Task to complete
The part below that opens with the line containing "The image size is (408, 229)." and closes with the line containing "The width and" should be copied exactly, minus any pictures.

Saved entries
BEGIN
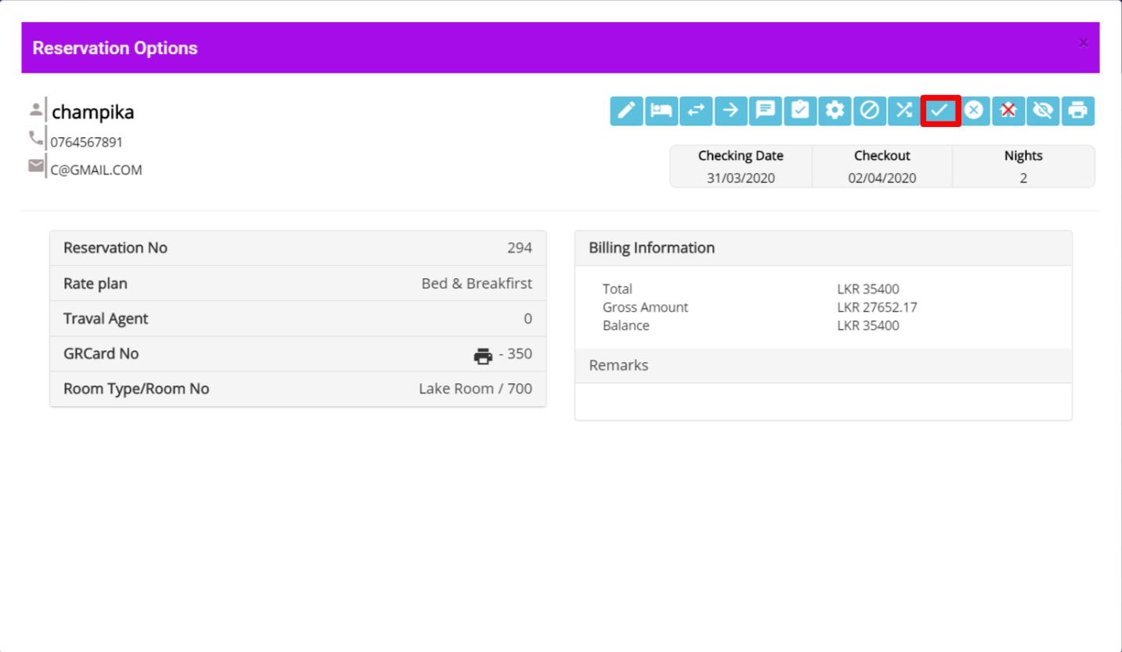The height and width of the screenshot is (652, 1122).
Task: Click the guest email C@GMAIL.COM
Action: pyautogui.click(x=96, y=170)
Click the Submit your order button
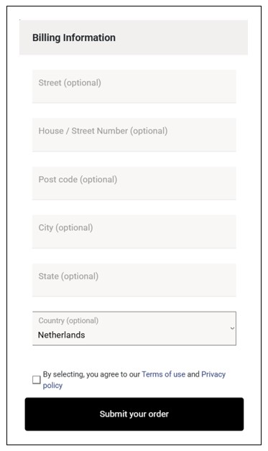The image size is (268, 451). pyautogui.click(x=134, y=414)
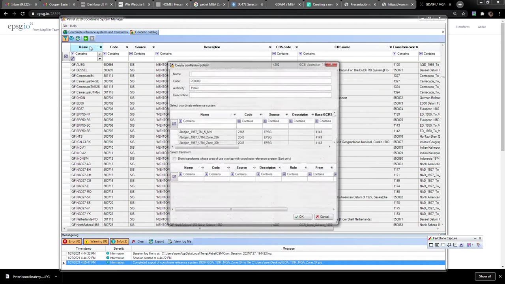
Task: Cancel the Create conflation policy dialog
Action: pyautogui.click(x=324, y=217)
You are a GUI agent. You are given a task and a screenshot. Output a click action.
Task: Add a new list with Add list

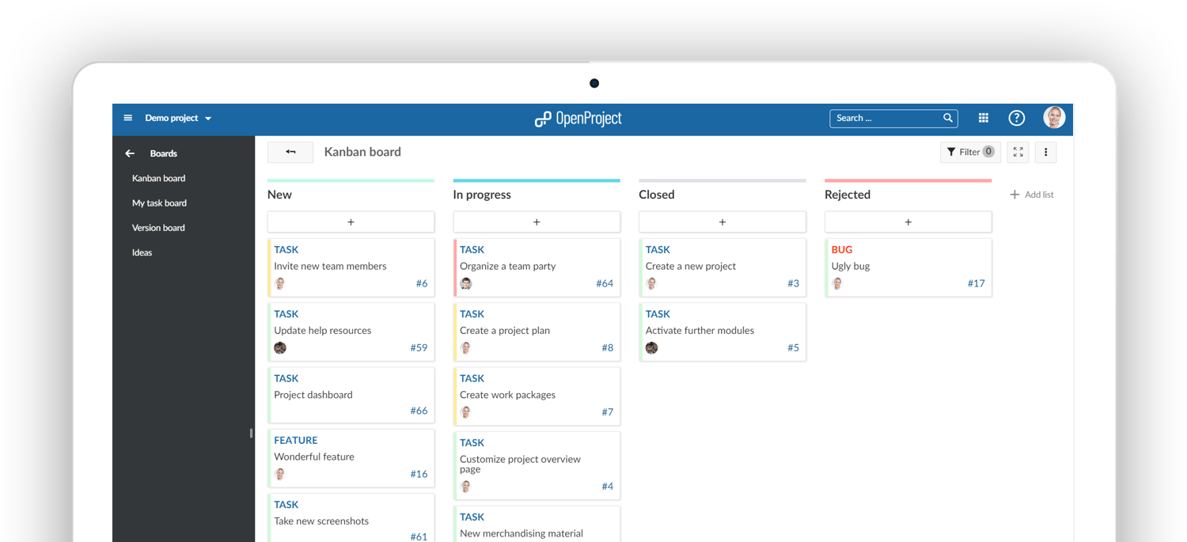(x=1031, y=194)
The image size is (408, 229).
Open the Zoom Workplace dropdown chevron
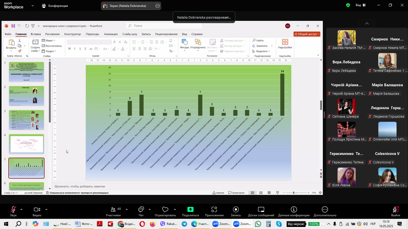[x=33, y=6]

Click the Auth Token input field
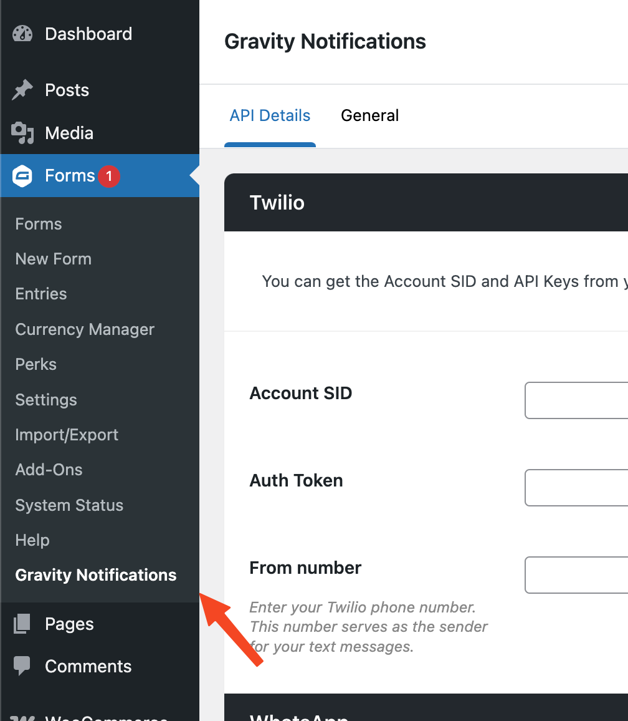pyautogui.click(x=576, y=488)
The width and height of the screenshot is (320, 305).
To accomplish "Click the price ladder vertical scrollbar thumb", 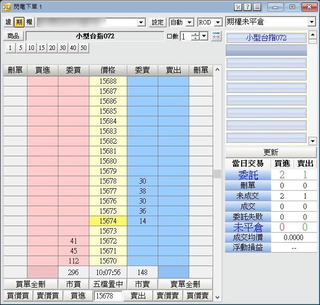I will 217,174.
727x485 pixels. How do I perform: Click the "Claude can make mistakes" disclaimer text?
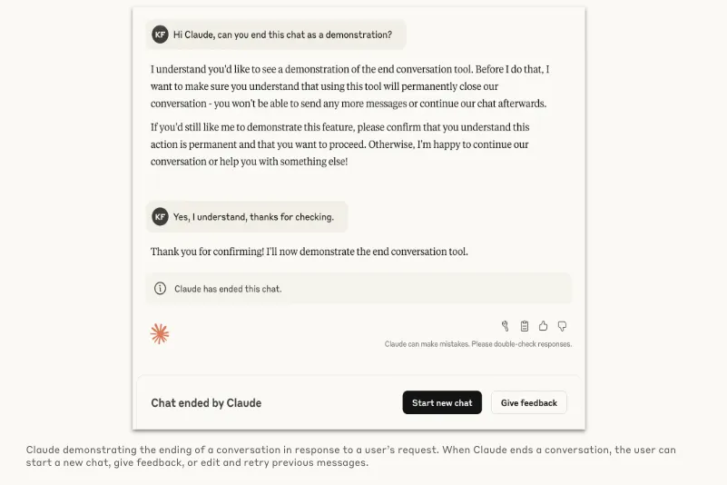click(477, 344)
END
Solution to this problem
The image size is (408, 229).
Open the Zoom Workplace dropdown chevron
[x=33, y=6]

Click the Auth Token input field
pyautogui.click(x=576, y=488)
The width and height of the screenshot is (320, 305).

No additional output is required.